- _Problem to solve_
Reproduce the part of the article on the book of Revelation that opens with the words "The book of" and closes with "remained a mystery.", swapping "servants" for "bondservants".

The book of Revelation can be intimidating. It is chock full of mysterious symbols: beasts, lampstands, Spirits, numbers, stars, seals, etc.
Yet we have to remember the book is a revelation from Christ to His servants. It is also a letter to His church, specifically the seven churches in Asia. Christ used this letter to communicate something to them, and subsequently to us. We should expect, then, for Revelation to be understandable. And thus we should expect to learn something from it.
Paul explains how this process of revelation to understanding works in Ephesians 3. He is telling the Gentile believers in Ephesus how they, who were once far off from God had been brought near by the blood of Christ. He then pauses to explain that while it was known to Old Testament faithful that God would bless the Gentiles, how that would exactly happen remained a mystery.
Paul goes on the explain “how the mystery was made known to me by revelation” (v. 1) and “revealed to His holy apostles and prophets by the Spirit” (v. 5). So now Paul can explain this mystery to believers in his day.
Christ’s revelation to John worked the same way.
In this case, the mystery was the coming of Christ the King in judgment against apostate Israel/Jerusalem. This judgment was a continuous theme of multiple prophets throughout the Old Testament, and was partially fulfilled with the defeat of both Israel and Judah. But Christ made it clear in His first coming that there was more judgment on the way:
O Jerusalem, Jerusalem, the city that kills the prophets and stones those who are sent to it! How often would I have gathered your children together as a hen gathers her brood under her wings, and you were not willing! See, your house is left to you desolate. For I tell you, you will not see me again, until you say, ‘Blessed is he who comes in the name of the Lord.
Jesus left the temple and was going away, when his disciples came to point out to him the buildings of the temple. But he answered them, “You see all these, do you not? Truly, I say to you, there will not be left here one stone upon another that will not be thrown down. – Matthew 23:37-24:2 (ESV)
In Revelation, John explains the mystery of how Christ was going to come in judgement against Jerusalem and make way for the New Testament church. Chapter 1 serves as an introduction to this mystery that is revealed throughout the entire book. And verses 1-3 provide us with several pointers that will help us better understand what John is teaching us as we read through Revelation.

- _Given information_

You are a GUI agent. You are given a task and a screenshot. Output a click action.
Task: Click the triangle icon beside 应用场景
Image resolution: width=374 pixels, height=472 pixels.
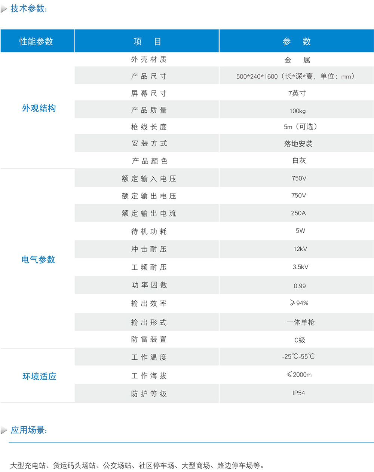4,430
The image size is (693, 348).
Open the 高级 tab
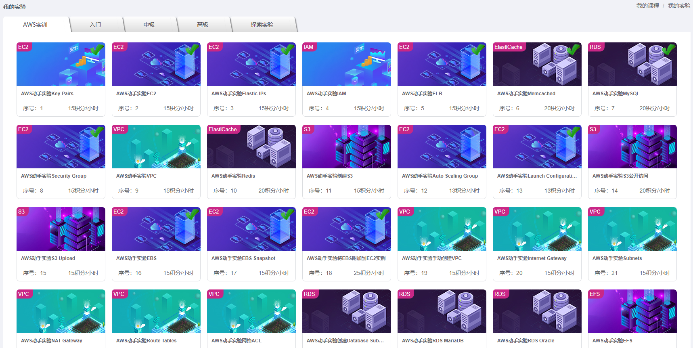coord(203,25)
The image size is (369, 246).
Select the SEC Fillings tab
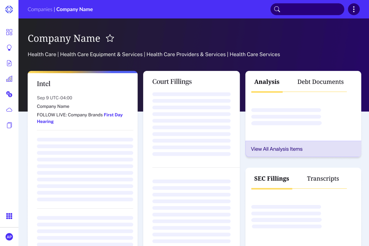click(272, 179)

- _Task result_
The book of Revelation can be intimidating. It is chock full of mysterious symbols: beasts, lampstands, Spirits, numbers, stars, seals, etc.
Yet we have to remember the book is a revelation from Christ to His bondservants. It is also a letter to His church, specifically the seven churches in Asia. Christ used this letter to communicate something to them, and subsequently to us. We should expect, then, for Revelation to be understandable. And thus we should expect to learn something from it.
Paul explains how this process of revelation to understanding works in Ephesians 3. He is telling the Gentile believers in Ephesus how they, who were once far off from God had been brought near by the blood of Christ. He then pauses to explain that while it was known to Old Testament faithful that God would bless the Gentiles, how that would exactly happen remained a mystery.